Sports, cinéma et ESS

Sélection réalisée en : octobre 2023

La filmographie est également disponible au format pdf ici.

Alors que la deuxième mi-temps de nos Rencontres cinéma & société «  Sport grand écran  » vient tout juste de se terminer, et tandis que notre escale intitulée «  Il va y avoir du sport  » est encore disponible sur Tënk jusqu’à la fin du mois, nous continuons notre exploration des relations entre sport et cinéma avec cette filmographie traversée par la vitalité sportive de l’ESS et des initiatives de la transition.

Cela nous a semblé d’autant plus important d’éclairer cette dimension sociale et solidaire souvent oubliée du monde sportif que la France est maintenant à quelques mois d’accueillir les Jeux de Paris 2024, les premiers Jeux olympiques à avoir officiellement revendiqué leur inscription dans l’ESS et la transition sociale et écologique.
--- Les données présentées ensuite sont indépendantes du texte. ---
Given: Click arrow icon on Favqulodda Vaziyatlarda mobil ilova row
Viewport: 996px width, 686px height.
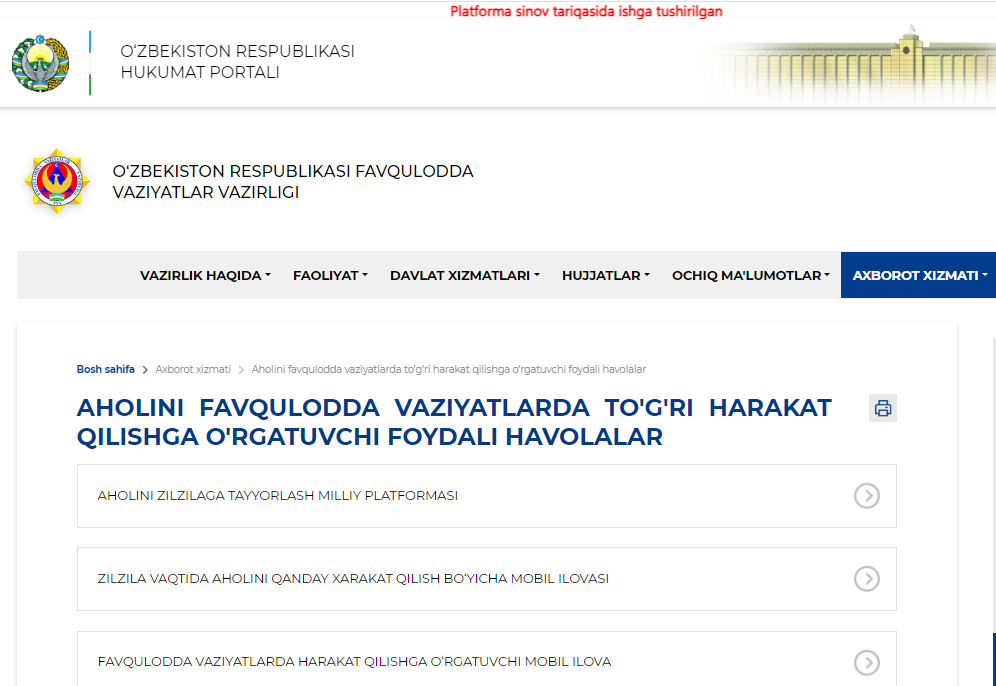Looking at the screenshot, I should click(866, 661).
Cette filmographie vient donc en écho à #ESS2024, la plateforme coordonnée par les Canaux (la «  Maison des économies solidaires et innovantes  ») qui a vocation à informer, mobiliser et accompagner les acteurs de l’ESS et les entrepreneurs à impact afin de «  réussir les premiers Jeux durables, inclusifs et solidaires de l’histoire  ».

© Démocratie en noir et blanc - TVZéro

Si, dans l’imaginaire occidental, le sport a souvent été le lieu de la prouesse, de la performance, ainsi qu’un outil nouveau pour former une élite, il n’en est pas moins devenu un terrain privilégié d’expression pour les luttes, plus particulièrement pour les populations initialement écartées de sa pratique. En juillet dernier, le festival Résistances de Foix montrait déjà avec sa programmation intitulée «  Le sport, et si c’était bien  ?  » que les femmes, les classes populaires, les colonisés ou encore les handicapés, tous les exclus et victimes de discriminations ont su lutter pour gagner leur place, questionnant ainsi sans cesse notre rapport au corps, notre désir d’émancipation et de réappropriation de soi.

Il nous a donc semblé naturel d’explorer via cette nouvelle filmographie la question du lien entre ESS et sports alors que celles et ceux qui les pratiquent ne visent pas que les performances physiques mais combattent aussi les inégalités, les préjugés et les discriminations de toutes sortes. D’autant que les nombreux clubs de sport sont la preuve éclatante de la vitalité du secteur social et solidaire en France : selon les chiffres officiels du gouvernement, ce sont pas moins de 3,5 millions de personnes qui œuvrent bénévolement chaque année dans une des 360 000 associations sportives du pays…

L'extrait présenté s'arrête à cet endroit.